Le second pilier est centralisé au sein de la Commission européenne, sous le contrôle du Parlement européen et du Conseil. Par auto-saisine, à la demande d'un État membre ou des parties intéressées, c'est-à-dire des entreprises, la Commission dispose d'un pouvoir d'enquête dès lors qu'elle estime qu'une telle action va dans le sens des intérêts de l'Union. Il s'agit donc d'un instrument applicable en trois étapes, dans lequel la voie de la négociation est dans un premier temps privilégiée, la dernière étape se caractérisant par l'adoption de mesures restrictives.

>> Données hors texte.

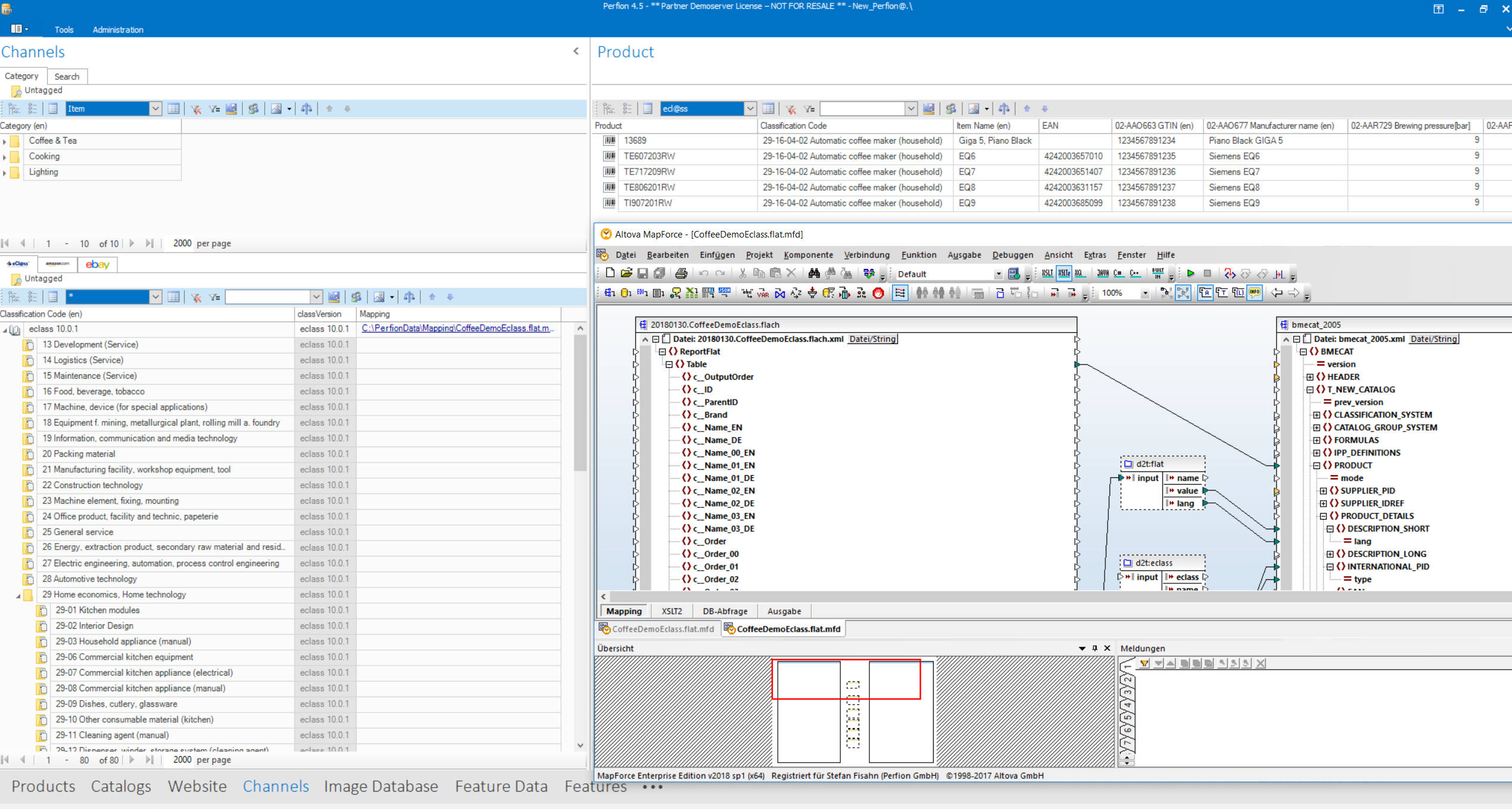Click the Print icon in MapForce toolbar
1512x809 pixels.
click(x=681, y=273)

En outre, le projet de règlement renforce la surveillance des offres anormalement basses et fait obligation aux entités adjudicatrices de notifier aux soumissionnaires leur intention d'accepter une offre anormalement basse issue d'un pays fermé.
Comme je vous l'ai dit, il ne fait cependant pas l'unanimité. Dix États le soutiennent, mais quinze le jugent trop protectionniste. Or, le principe d'ouverture de l'Union européenne est réaffirmé et le règlement ne sera utilisé que dans les cas où les pays tiers refusent l'accès à leurs marchés.
J'en viens au calendrier. La commission du commerce international du Parlement européen organise actuellement un certain nombre de débats. Le projet de règlement devrait être présenté au Parlement européen en 2014. L'objet de cette proposition de résolution est de lui apporter notre soutien.